2. Make the Pudding Cream
- Mix 1/2 cup of milk with the flour and cornstarch until smooth.
- Boil the remaining milk with the sugar and vanilla.
- Slowly pour the flour mixture into the boiling milk, whisking constantly until it thickens into a heavy pudding. Remove from heat and cover with plastic wrap (touching the surface) to prevent a skin from forming.

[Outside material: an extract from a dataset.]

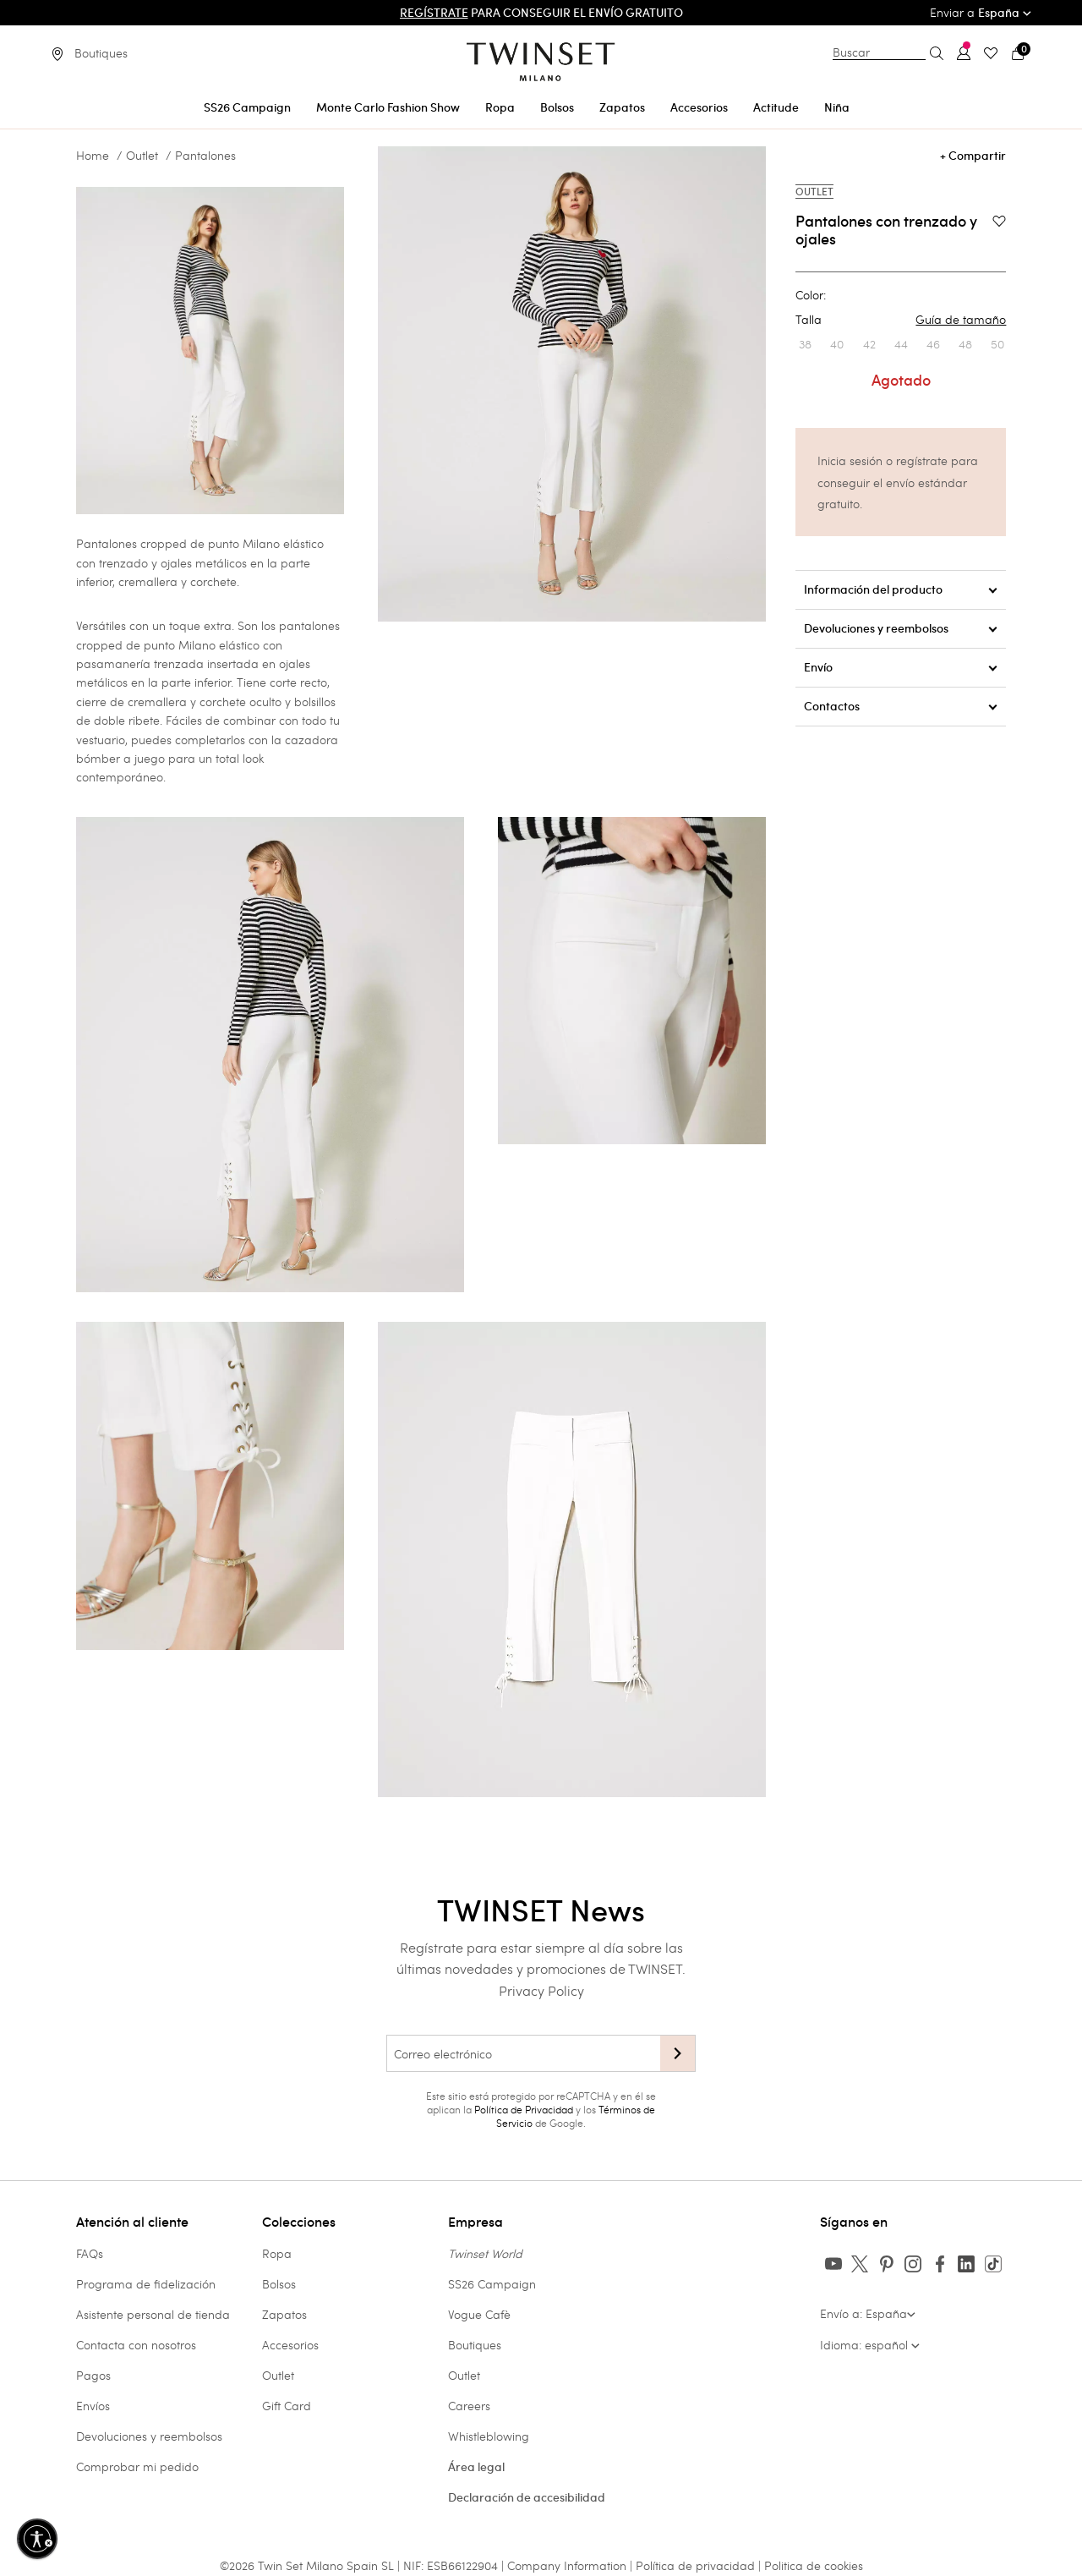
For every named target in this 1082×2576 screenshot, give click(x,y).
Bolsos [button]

Let it cool to room temperature.
- Cream the room-temperature butter until fluffy. Gradually add the cooled pudding, one tablespoon at a time, beating until you have a smooth, silky cream.
3. Assembly
- Place one pastry layer back into the tin.
- Spread the vanilla cream evenly over the base.
- Top with the second pastry layer (the one with the best “mountain” peaks).
- Refrigerate for at least 3–4 hours (or overnight) to allow the cream to set.
- Before serving, dust generously with powdered sugar to simulate “snow” on the mountains, as seen in 1000008064.jpg.